I was invited to a training run at Holiday Lake by Debbie G. on January 15. Afterwards asked myself "Could I turn around and do that again and maybe not fall?" and I thought "yes!"
Still, I went home and back burnered the thought. That next Monday January 23nd I put the check in the mail and told myself that if the flag was still on the mailbox when I got home from work, I would pull the application . Well- the mail came early, and the next day came that first 50k email. What happened to snail mail???
The next weekend I went for a run again trailing behind Debbie G., and while I didn't fall this time, I did get lost . I'm not sure how a Pre-K Teacher can confuse a red rectangle with an orange diamond, but I did. By the time I caught up with my ride ( God Bless her), I had maybe done 19 or 20 miles, and decided to call that my long run. My brain was tired and I was also questioning my sanity.
When it comes to running I am by far slow, steady and stubborn at best, but I needed a new challenge and at this particular moment, an ultra fit the bill. So essentially, I decided to do this run on a crazy whim. I have done enough marathons to know and respect the greater distance, yet the idea of 7 more miles really played with my head those last few days. I told myself it would be OK. I knew if I didn't do it now I would never do one at all.
On race morning I was pretty impressed with myself simply because I got to the start on time. I had 3 goals: leave the house by 4:45, start at the back of the pack, and finish standing up. Anything else would be a bonus. After several falls and many miles alone with just myself and my IPOD, I started to tell myself there was no shame in dropping out. I actually started to be OK with the thought of doing so. When the short blustery snow blew in for 5 or 6 minutes I started to embrace the thought.
The girls that were pulling up the streamers behind me as I came towards the 5th aid station were very patient and supportive. I offered to stop when it snowed a bit, and at the last aid station when I knew that sub 8 finishers t-shirt was gone for sure. But then they reminded me that it wasn't about the shirt, but the reaching the finish. One of them said "you have to finish your first ultra, it's only 4 miles! It's your race. "

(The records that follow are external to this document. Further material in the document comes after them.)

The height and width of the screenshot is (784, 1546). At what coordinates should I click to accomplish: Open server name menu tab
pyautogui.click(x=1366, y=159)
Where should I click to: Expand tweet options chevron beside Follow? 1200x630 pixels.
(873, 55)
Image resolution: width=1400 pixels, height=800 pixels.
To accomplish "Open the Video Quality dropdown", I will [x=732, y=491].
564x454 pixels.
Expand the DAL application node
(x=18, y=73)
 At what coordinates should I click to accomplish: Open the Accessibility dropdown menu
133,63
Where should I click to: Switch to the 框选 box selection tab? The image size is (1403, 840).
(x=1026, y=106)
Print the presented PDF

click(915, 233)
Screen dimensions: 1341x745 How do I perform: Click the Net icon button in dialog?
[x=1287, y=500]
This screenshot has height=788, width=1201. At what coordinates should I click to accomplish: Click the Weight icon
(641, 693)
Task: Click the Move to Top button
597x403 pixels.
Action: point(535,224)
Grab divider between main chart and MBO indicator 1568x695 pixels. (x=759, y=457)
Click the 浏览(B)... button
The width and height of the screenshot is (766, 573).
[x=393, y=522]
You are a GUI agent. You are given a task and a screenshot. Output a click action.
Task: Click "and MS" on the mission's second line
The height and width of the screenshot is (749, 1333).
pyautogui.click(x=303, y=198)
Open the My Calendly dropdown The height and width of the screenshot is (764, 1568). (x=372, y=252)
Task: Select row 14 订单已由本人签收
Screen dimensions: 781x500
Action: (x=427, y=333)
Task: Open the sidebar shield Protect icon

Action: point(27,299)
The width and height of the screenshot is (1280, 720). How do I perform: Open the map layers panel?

My old jock ego told me I could muddle through a few more miles, but common sense kept saying "what r thinking?". Yet, I kept going. I told them to go ahead of me, that I would find my way back. This was between me and myself now. I knew where my car was parked. It was all good!
I am so glad common sense did not prevail, and that foolish ego of mine wouldn't let me stop. When I was finally coming down the last 300 yards, the photographer was pulling away in his van. He rolled down his window and asked if I wanted a picture at the finish line and then he kindly turned around and got back there in time to take it. So, two falls and over 8 hours later I can wear my orange shirt with pride, and I'll even have it in print!
Like I tell my pre-k students everyday, not everyone gets to be the line leader. Someone has to be the caboose. I'll take that...this year!